From: Ed Tomlinson <[email protected]>
Date: Thu, 8 May 2003 17:34:54 -0400

Since I have not noticed anyone posting one, here is the opps that
kills -mm3

Oh yeah, thats a seperate problem. This should fix it:

--- ./net/ipv4/netfilter/ip_fw_compat_masq.c.~1~ Thu May 8 14:38:01 2003
+++ ./net/ipv4/netfilter/ip_fw_compat_masq.c Thu May 8 14:49:19 2003
@@ -103,19 +103,19 @@ do_masquerade(struct sk_buff **pskb, con
}

void
-check_for_masq_error(struct sk_buff *skb)
+check_for_masq_error(struct sk_buff **pskb)
{
enum ip_conntrack_info ctinfo;
struct ip_conntrack *ct;

- ct = ip_conntrack_get(skb, &ctinfo);
+ ct = ip_conntrack_get(*pskb, &ctinfo);
/* Wouldn't be here if not tracked already => masq'ed ICMP
ping or error related to masq'd connection */
IP_NF_ASSERT(ct);
if (ctinfo == IP_CT_RELATED) {
- icmp_reply_translation(skb, ct, NF_IP_PRE_ROUTING,
+ icmp_reply_translation(pskb, ct, NF_IP_PRE_ROUTING,
CTINFO2DIR(ctinfo));
- icmp_reply_translation(skb, ct, NF_IP_POST_ROUTING,
+ icmp_reply_translation(pskb, ct, NF_IP_POST_ROUTING,
CTINFO2DIR(ctinfo));
}
}
@@ -152,10 +152,10 @@ check_for_demasq(struct sk_buff **pskb)
&& skb_linearize(*pskb, GFP_ATOMIC) != 0)
return NF_DROP;

- icmp_reply_translation(*pskb, ct,
+ icmp_reply_translation(pskb, ct,
NF_IP_PRE_ROUTING,
CTINFO2DIR(ctinfo));
- icmp_reply_translation(*pskb, ct,
+ icmp_reply_translation(pskb, ct,
NF_IP_POST_ROUTING,
CTINFO2DIR(ctinfo));
}
--- ./net/ipv4/netfilter/ip_fw_compat.c.~1~ Thu May 8 14:39:58 2003
+++ ./net/ipv4/netfilter/ip_fw_compat.c Thu May 8 14:40:08 2003
@@ -35,7 +35,7 @@ extern unsigned int
do_masquerade(struct sk_buff **pskb, const struct net_device *dev);

extern unsigned int
-check_for_masq_error(struct sk_buff *pskb);
+check_for_masq_error(struct sk_buff **pskb);

extern unsigned int
check_for_demasq(struct sk_buff **pskb);
@@ -167,7 +167,7 @@ fw_in(unsigned int hooknum,
/* Handle ICMP errors from client here */
if ((*pskb)->nh.iph->protocol == IPPROTO_ICMP
&& (*pskb)->nfct)
- check_for_masq_error(*pskb);
+ check_for_masq_error(pskb);
}
return NF_ACCEPT;

* _What you are asked to do_
Copy the patch message between "Oh yeah, thats" and "-check_for_masq_error(struct sk_buff *skb)", inclusive, replacing "problem" with "issue".

* _Recorded data_
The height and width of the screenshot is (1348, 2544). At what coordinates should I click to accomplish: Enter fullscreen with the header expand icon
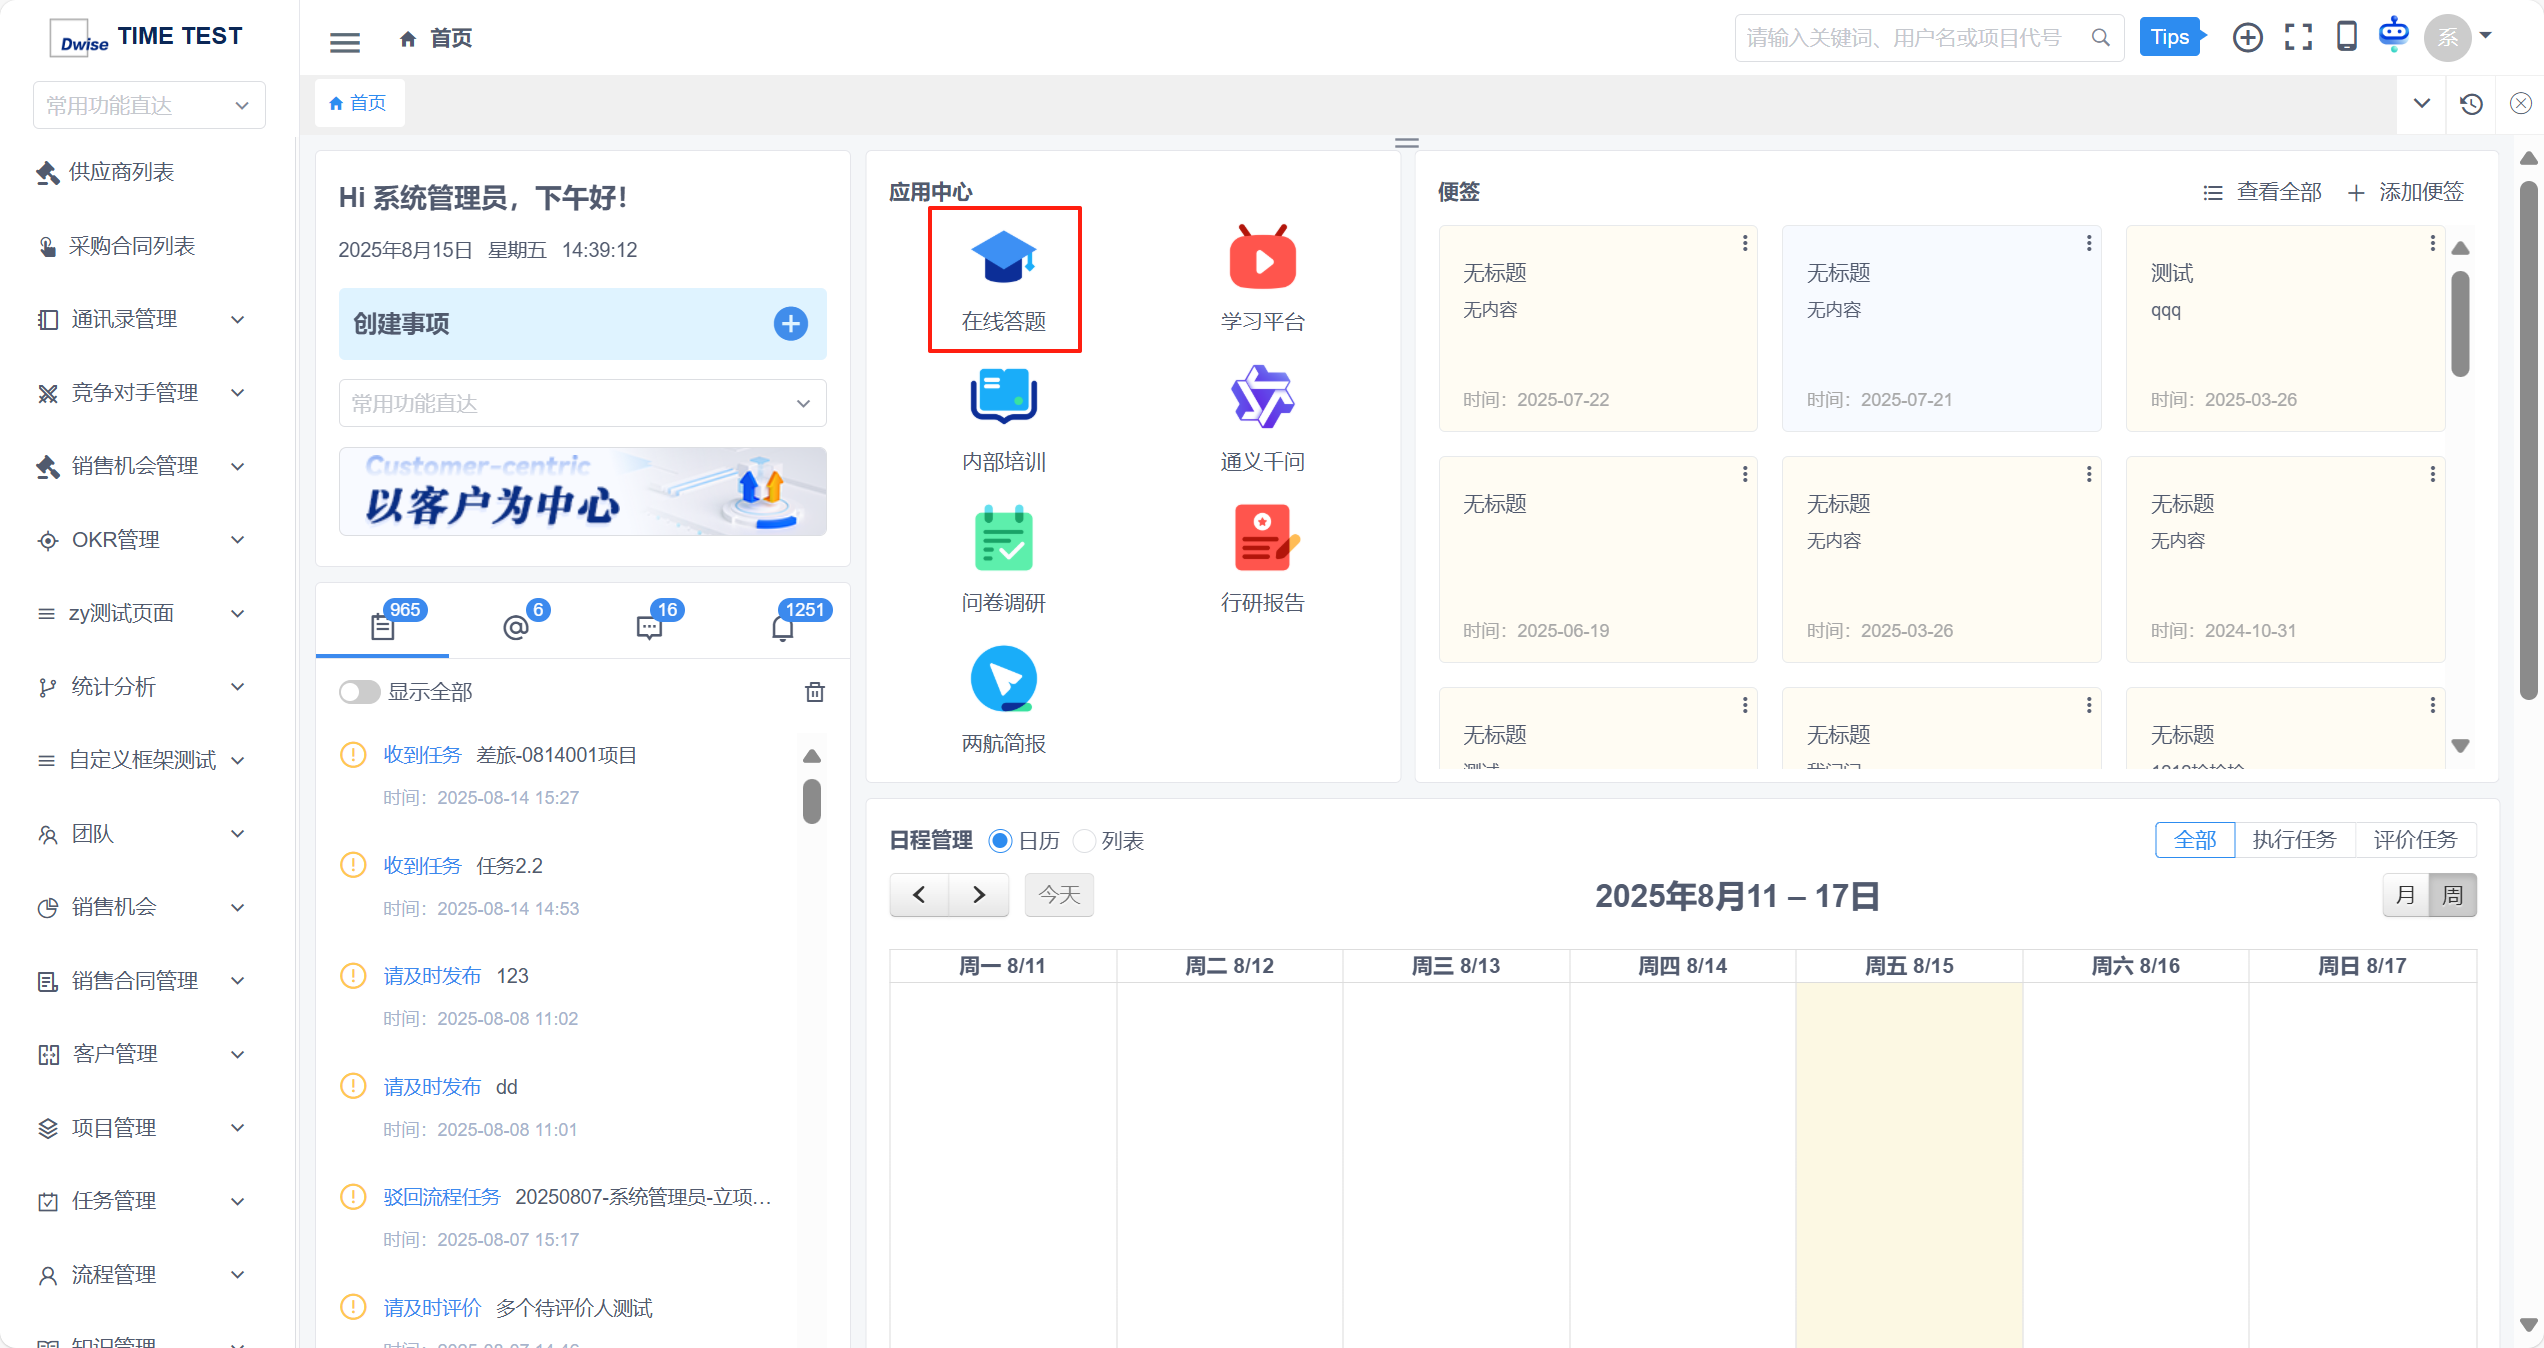tap(2298, 38)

* _Worked answer_
Oh yeah, thats a seperate issue. This should fix it:

--- ./net/ipv4/netfilter/ip_fw_compat_masq.c.~1~ Thu May 8 14:38:01 2003
+++ ./net/ipv4/netfilter/ip_fw_compat_masq.c Thu May 8 14:49:19 2003
@@ -103,19 +103,19 @@ do_masquerade(struct sk_buff **pskb, con
}

void
-check_for_masq_error(struct sk_buff *skb)